There are about 1200 hydroelectric power plants in Sweden and several thousands of other water reservoirs for other purposes. World wide there are about 45 000 large dams in the world, the vast majority of which were constructed after 1950 and in total there are several millions of smaller ponds. These dams produce several benefits including supply of irrigation water, hydropower generation, flood control, recreation, fishing and others.

One hundred and ninety of the hydro electric plants in Sweden have depths larger than 13 m and up to 125 m. The history of these plants is well known with respect to physical parameters, construction year, etc. Generally the time of construction is different for different plants along a river. The constructed dams, which regulate the water flow, might act as flocculation basins. Very high sedimentation rates have been reported, up to 20 cm per year. High sedimentation rates will limit the time of operation in shallow dams and increase the potential hazard if the sediments are reintroduced to the environment. World wide there has been a large number of dam failures and in Sweden there have been 8 cases of serious floods and 2 cases of dam failures. Remedial actions for dams have been studied.

The retention of dissolved silicated (DSi) artificial dams in Sweden and Finland has been studied which show a reduction in the delivery to the coastal zone.

It is well known that anthroogenic radionuclides such as radiocaesium and plutonium together with natural 210Pb are accumulated in sediments and can be used for the dating/growth rate determination of the sediments. The flux of these radionuclides depends on factors, such as physical and chemical properties, biological factors etc,. Water dams along rivers will stop the water flow and might act as effective traps by sedimentation processes and accumulate material that otherwise would be transported to the sea.

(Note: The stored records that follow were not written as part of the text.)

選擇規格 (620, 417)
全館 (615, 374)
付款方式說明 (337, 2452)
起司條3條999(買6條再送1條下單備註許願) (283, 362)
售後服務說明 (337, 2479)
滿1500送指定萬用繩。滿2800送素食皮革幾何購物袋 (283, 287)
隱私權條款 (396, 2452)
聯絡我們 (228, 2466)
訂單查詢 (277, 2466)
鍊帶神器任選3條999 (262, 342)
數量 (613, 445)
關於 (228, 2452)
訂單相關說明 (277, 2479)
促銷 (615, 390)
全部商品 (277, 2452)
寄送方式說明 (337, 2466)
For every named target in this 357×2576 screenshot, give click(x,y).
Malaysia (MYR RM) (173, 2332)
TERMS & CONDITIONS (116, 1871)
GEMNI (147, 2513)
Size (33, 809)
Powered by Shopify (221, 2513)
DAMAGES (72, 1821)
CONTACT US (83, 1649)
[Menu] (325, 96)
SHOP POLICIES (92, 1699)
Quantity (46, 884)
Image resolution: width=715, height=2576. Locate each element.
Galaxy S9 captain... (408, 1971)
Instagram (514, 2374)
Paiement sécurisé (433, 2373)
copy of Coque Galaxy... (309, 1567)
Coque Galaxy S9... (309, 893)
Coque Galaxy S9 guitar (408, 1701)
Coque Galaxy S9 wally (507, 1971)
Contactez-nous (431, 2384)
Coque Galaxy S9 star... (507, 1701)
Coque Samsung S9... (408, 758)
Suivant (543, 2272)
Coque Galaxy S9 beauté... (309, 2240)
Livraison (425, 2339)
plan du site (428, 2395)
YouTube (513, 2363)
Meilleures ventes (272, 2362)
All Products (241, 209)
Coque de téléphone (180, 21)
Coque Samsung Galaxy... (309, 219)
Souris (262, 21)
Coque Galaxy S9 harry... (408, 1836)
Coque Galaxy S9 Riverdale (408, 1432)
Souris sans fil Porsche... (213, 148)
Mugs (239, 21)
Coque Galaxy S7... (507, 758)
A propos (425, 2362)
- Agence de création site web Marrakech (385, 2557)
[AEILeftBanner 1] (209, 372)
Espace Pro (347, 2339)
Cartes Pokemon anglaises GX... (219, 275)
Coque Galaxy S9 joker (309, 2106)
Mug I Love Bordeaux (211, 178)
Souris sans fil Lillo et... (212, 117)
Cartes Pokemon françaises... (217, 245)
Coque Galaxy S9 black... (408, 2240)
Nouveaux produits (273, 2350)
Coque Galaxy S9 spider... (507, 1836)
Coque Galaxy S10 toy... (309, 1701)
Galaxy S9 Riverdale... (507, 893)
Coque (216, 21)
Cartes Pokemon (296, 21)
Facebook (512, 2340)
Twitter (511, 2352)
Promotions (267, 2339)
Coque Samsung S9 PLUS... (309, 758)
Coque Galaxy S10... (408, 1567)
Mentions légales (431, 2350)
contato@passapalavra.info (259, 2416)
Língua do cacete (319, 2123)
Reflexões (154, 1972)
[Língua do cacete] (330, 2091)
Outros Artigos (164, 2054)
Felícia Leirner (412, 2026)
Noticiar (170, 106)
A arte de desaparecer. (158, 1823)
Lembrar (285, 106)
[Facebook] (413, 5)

We have studied the accumulation and vertical distribution of 210Pb, 137Cs and 239+240Pu in sediment cores from a dam (Granö hydroelectric power dam) situated in the Mörrum River at SE Sweden (Figure 1, Table 1). This dam was constructed in 1958, about the time when the first large scale world wide fallout from nuclear test occurred.

There are in principle two sources for anthropogenic radioactivity in rivers in Sweden,1954-58 (20%) and 1961-62 (80%), and the Chernobyl accident, 1986. These events are quite distinct in time and by using isotopic ratios and radionuclide ratios the two sources can be distinguished from each other. China and France also conducted nuclear tests during 1960-1980.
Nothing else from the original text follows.